__Prompt__
Only these lines of the data below are wanted: the one with "Steel Fabrication (78, 2319)", the one with "Jam Kerja : 08.00 – 16.00 WIB (78, 2437)", and any lines between them, each repeated exactly.

__Supplied material__
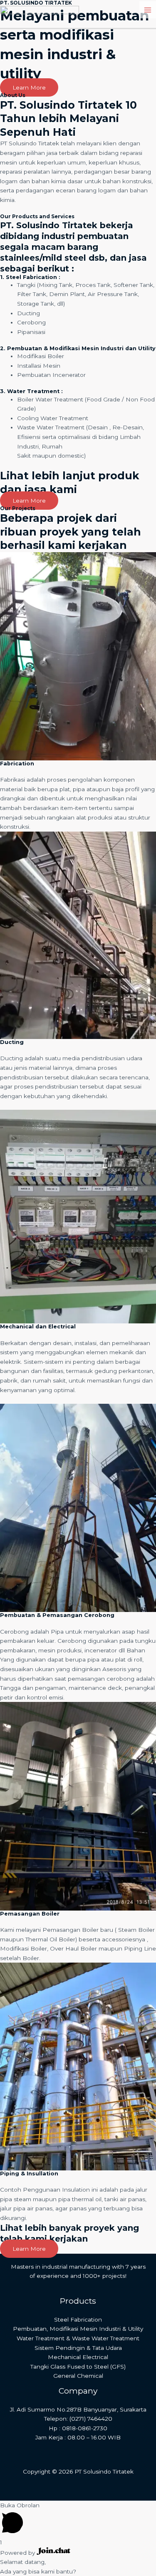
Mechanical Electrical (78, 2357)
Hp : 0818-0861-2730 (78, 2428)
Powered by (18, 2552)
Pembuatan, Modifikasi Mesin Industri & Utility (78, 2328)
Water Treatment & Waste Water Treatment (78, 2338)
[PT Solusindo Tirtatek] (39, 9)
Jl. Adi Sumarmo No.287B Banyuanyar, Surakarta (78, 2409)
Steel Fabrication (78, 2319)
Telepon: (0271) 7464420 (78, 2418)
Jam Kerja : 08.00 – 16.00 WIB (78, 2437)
* * *
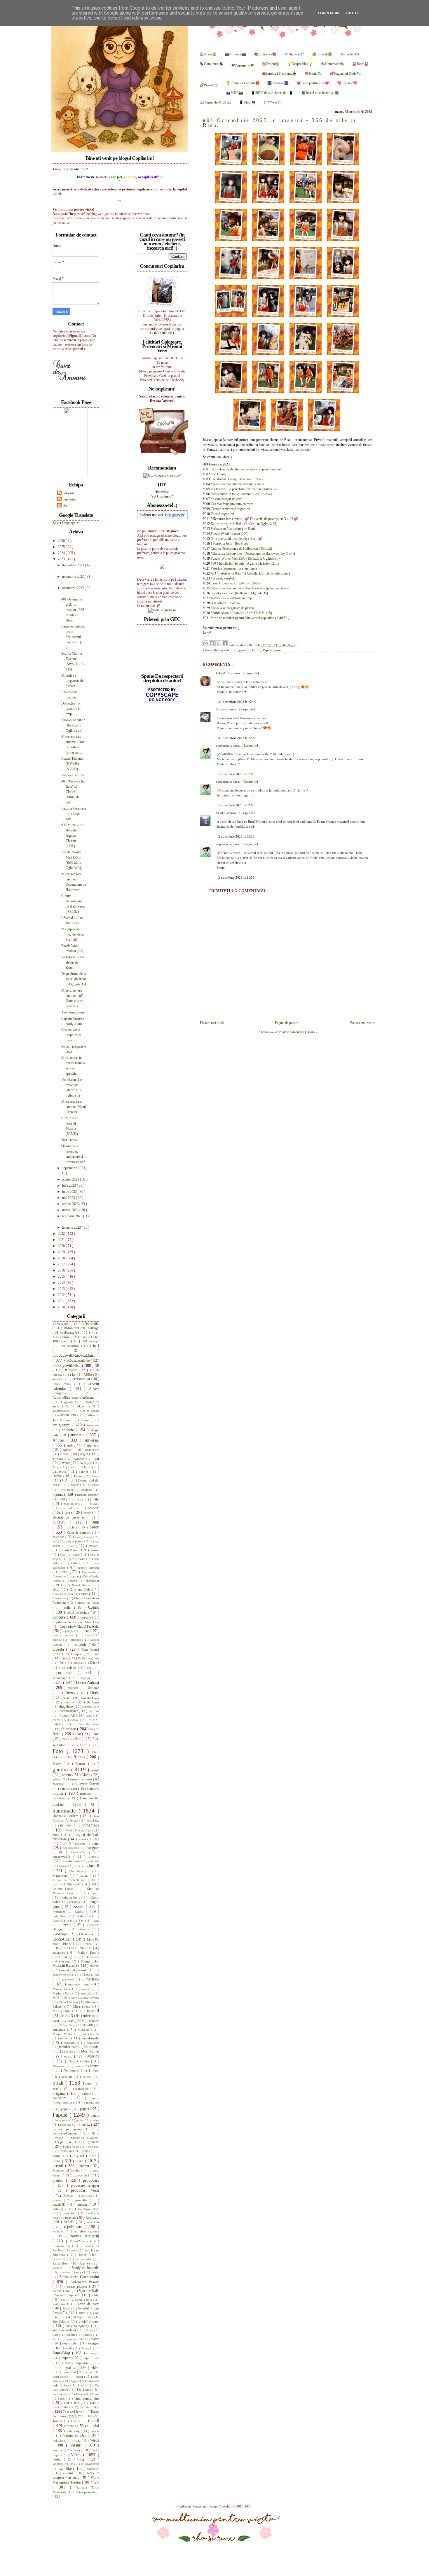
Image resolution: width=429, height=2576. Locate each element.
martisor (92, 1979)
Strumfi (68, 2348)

__Exercise result__
Steel Fabrication (78, 2319)
Telepon: (0271) 7464420 (78, 2418)
Jam Kerja : 08.00 – 16.00 WIB (78, 2437)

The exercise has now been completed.